--- Data provided ---

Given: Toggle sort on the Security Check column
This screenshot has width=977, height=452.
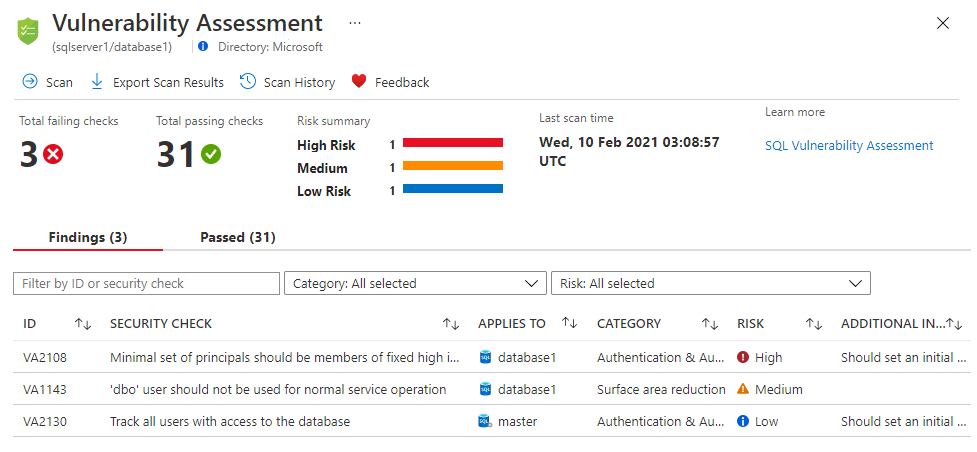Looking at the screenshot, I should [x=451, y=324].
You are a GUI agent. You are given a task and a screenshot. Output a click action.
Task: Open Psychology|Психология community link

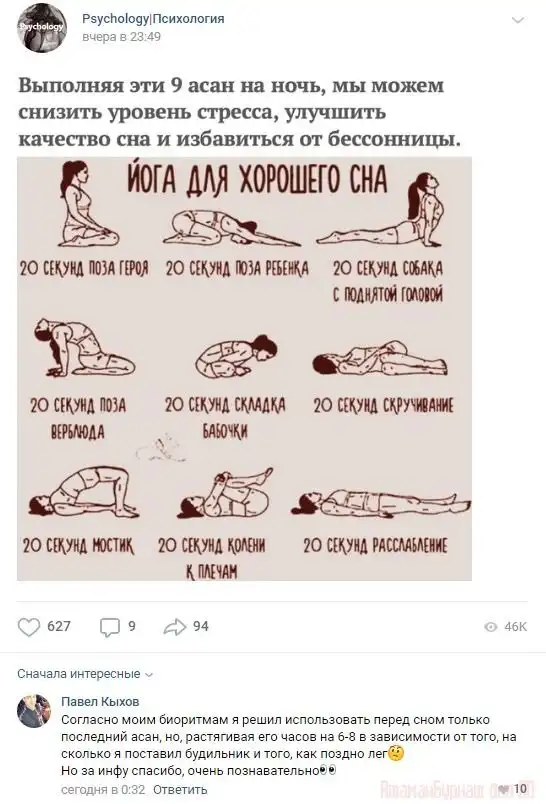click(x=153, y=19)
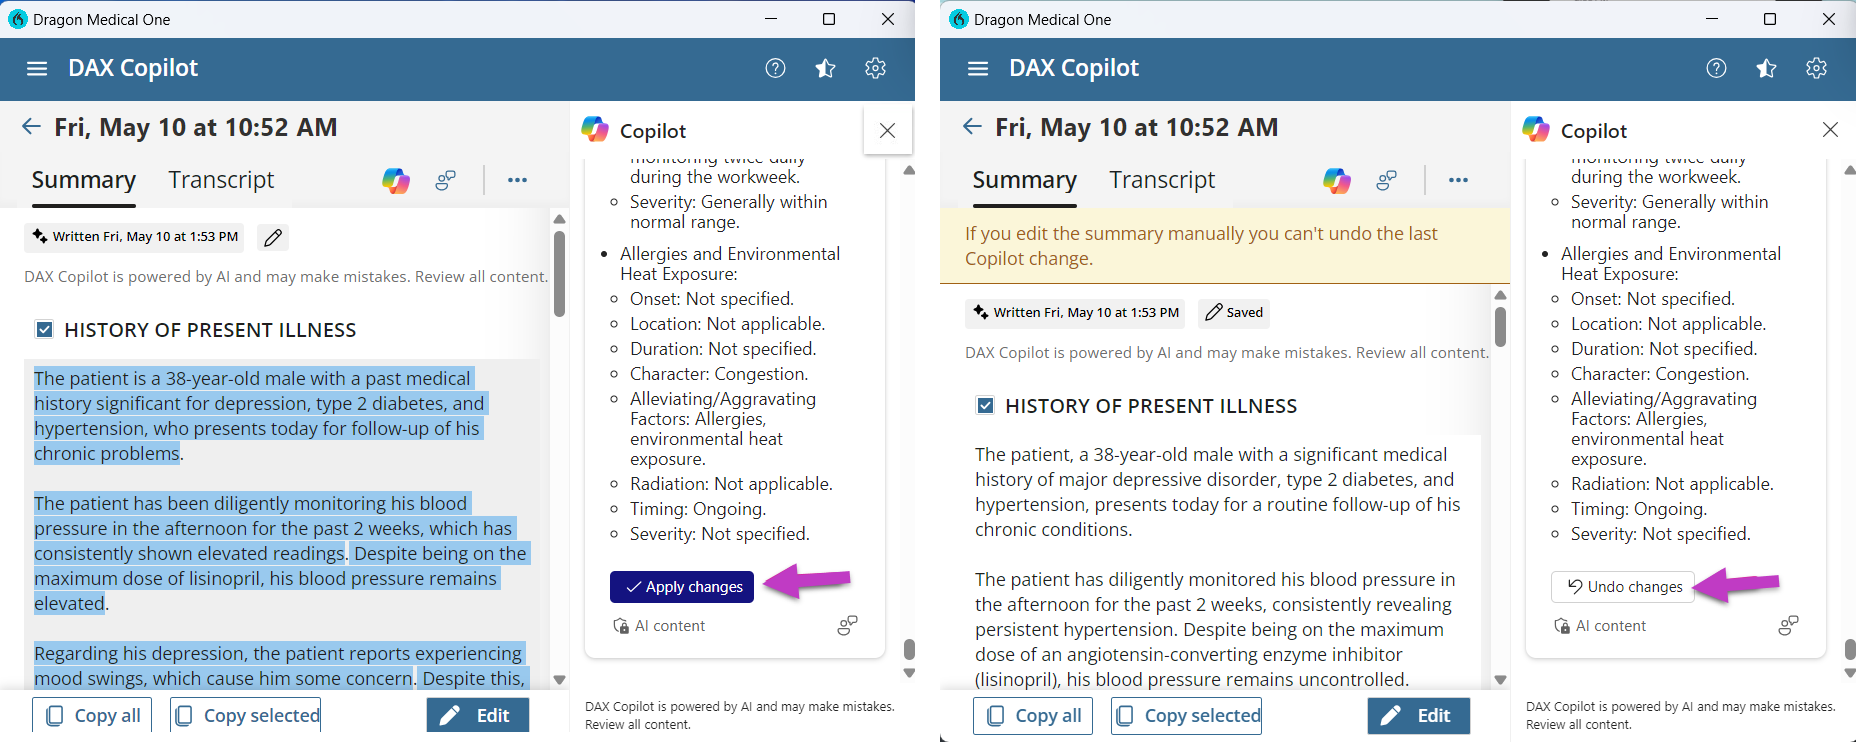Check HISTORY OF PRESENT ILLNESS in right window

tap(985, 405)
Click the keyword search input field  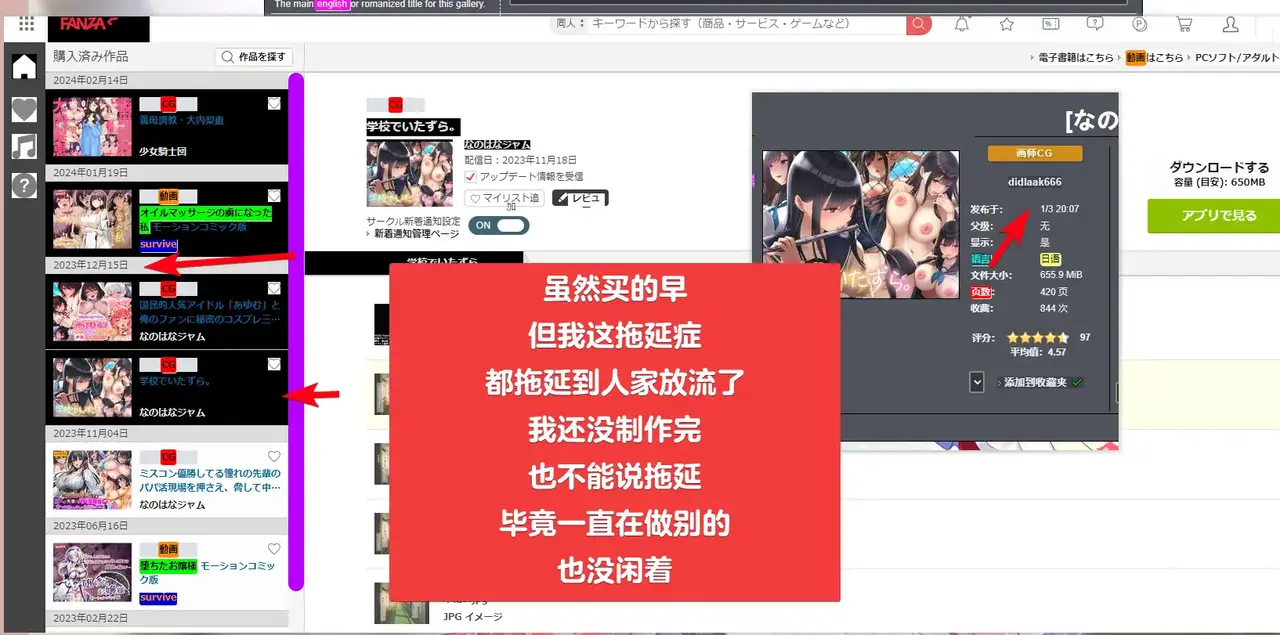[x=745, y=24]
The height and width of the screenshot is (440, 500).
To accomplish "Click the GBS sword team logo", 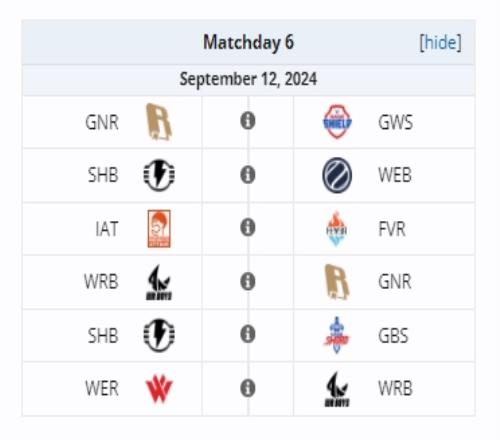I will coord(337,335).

---
--- Data provided ---

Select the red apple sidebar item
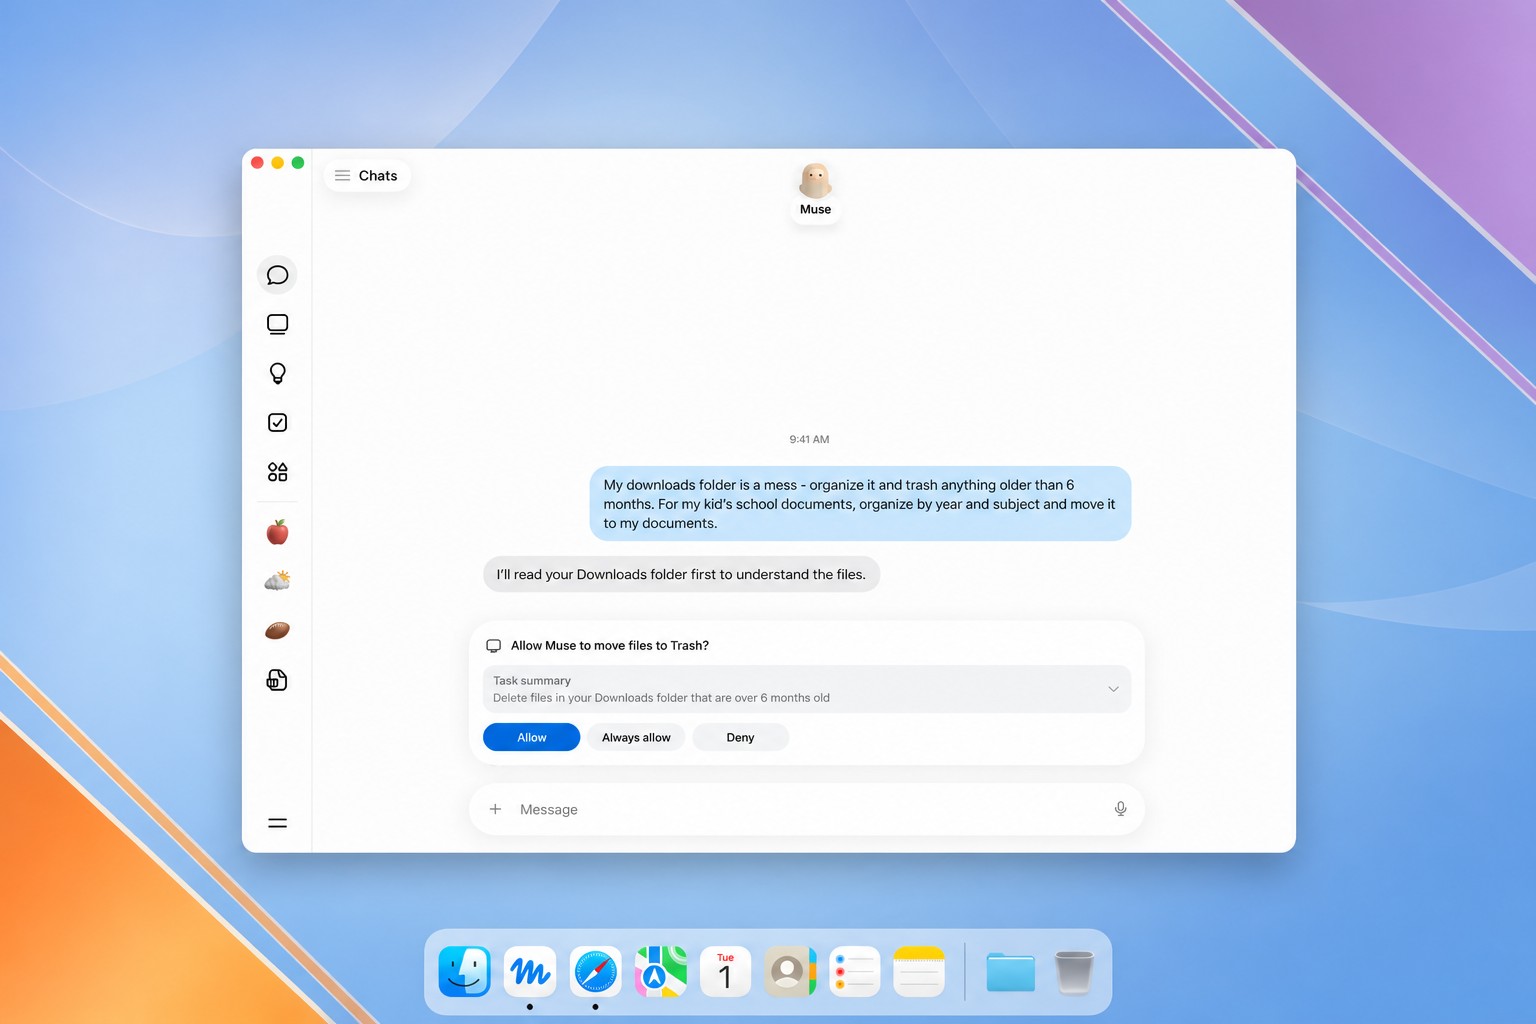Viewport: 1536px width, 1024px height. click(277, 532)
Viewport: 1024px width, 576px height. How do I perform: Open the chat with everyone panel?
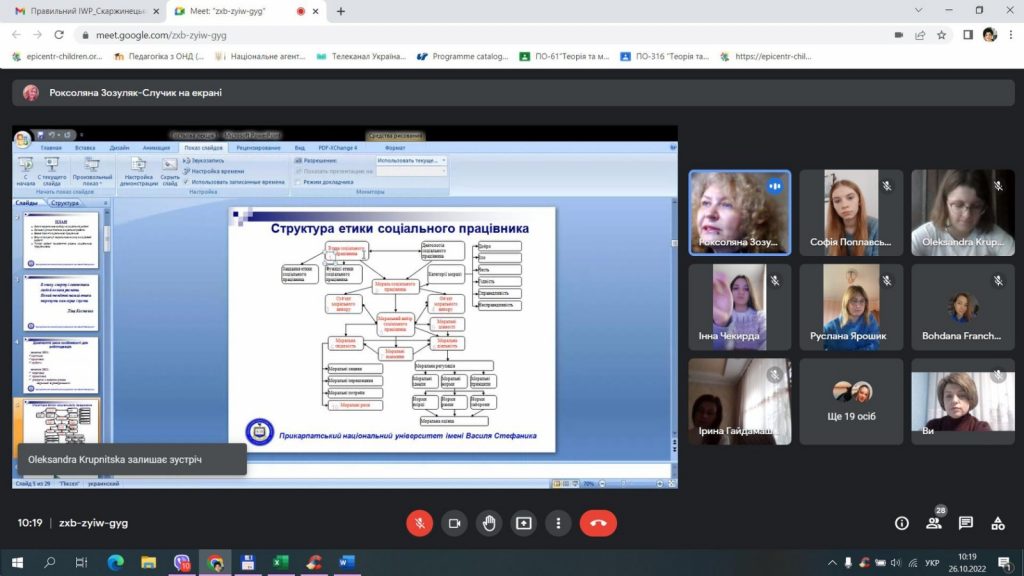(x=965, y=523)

---

# Task instructions
Using the data above, which lines fall from the one with "Given: Toggle sort" through the one with "You are a GUI"? Repeat them exactly, ends included, minus any pictures.

# The answer
Given: Toggle sort on the Security Check column
This screenshot has width=977, height=452.
Looking at the screenshot, I should [x=451, y=324].
You are a GUI agent. You are given a task and a screenshot. Output a click action.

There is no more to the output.